[Start of section]

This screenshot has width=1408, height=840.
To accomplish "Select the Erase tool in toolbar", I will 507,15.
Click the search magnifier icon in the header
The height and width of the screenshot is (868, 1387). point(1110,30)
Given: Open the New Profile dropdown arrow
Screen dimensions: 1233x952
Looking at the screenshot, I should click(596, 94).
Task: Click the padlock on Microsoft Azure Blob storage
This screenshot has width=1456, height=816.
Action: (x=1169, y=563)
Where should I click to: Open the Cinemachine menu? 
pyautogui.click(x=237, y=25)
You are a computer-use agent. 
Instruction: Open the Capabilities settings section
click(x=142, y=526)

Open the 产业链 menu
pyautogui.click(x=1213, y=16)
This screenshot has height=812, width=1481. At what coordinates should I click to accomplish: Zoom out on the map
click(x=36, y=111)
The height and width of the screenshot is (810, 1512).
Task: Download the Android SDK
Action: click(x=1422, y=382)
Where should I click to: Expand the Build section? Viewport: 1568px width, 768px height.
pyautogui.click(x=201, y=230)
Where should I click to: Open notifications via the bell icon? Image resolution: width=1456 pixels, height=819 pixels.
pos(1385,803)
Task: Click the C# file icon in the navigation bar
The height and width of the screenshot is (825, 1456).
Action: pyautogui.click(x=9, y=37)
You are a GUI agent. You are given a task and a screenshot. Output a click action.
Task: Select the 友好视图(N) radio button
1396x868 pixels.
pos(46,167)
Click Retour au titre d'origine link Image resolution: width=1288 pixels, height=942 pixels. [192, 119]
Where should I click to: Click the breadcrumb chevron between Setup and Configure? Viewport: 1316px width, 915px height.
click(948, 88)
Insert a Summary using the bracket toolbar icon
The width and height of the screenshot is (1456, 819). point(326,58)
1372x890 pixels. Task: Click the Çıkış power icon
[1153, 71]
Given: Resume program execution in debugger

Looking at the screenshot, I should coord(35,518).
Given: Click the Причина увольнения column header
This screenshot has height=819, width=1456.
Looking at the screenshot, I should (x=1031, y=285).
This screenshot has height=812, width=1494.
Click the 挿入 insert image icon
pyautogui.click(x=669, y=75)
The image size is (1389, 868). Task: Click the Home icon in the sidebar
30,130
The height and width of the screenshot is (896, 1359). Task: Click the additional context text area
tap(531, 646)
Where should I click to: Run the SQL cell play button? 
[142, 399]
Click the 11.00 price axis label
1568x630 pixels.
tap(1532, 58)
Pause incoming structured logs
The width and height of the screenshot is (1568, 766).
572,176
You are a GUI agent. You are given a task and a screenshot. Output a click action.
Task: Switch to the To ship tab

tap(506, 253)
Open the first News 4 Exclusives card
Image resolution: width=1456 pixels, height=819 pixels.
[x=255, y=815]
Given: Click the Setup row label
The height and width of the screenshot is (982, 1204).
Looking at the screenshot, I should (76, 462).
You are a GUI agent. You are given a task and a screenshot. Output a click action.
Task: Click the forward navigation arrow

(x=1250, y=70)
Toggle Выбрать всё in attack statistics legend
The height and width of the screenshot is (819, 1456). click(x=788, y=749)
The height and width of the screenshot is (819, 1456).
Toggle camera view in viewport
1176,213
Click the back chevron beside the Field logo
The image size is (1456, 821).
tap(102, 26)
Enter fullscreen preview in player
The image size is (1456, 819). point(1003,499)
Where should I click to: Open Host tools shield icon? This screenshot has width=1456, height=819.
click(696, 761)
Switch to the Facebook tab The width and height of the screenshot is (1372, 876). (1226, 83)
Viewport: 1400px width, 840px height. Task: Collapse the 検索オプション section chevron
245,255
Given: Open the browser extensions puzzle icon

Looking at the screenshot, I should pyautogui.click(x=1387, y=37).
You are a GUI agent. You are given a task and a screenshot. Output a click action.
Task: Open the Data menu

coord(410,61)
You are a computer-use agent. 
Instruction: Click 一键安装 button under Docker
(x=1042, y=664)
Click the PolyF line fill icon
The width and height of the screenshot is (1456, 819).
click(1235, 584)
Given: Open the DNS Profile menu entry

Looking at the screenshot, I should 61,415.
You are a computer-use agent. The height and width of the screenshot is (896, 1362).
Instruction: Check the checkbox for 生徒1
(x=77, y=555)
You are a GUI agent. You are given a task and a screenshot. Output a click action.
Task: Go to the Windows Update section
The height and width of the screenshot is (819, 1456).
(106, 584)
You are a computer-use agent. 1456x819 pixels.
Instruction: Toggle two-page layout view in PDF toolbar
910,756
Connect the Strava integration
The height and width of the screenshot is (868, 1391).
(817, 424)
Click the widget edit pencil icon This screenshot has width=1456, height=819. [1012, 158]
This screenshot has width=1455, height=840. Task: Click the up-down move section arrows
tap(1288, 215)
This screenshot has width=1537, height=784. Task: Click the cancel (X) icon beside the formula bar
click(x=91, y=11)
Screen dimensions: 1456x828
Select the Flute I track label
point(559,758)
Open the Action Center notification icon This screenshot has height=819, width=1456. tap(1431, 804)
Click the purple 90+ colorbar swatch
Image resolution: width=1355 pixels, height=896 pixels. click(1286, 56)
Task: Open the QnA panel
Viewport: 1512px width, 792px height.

[End of section]

Looking at the entries above, copy out every line in which "computer" occurs.

You are a computer-use agent. 
You are a computer-use agent. 
You are a computer-use agent. The height and width of the screenshot is (896, 1362).
You are a computer-use agent. 1456x819 pixels.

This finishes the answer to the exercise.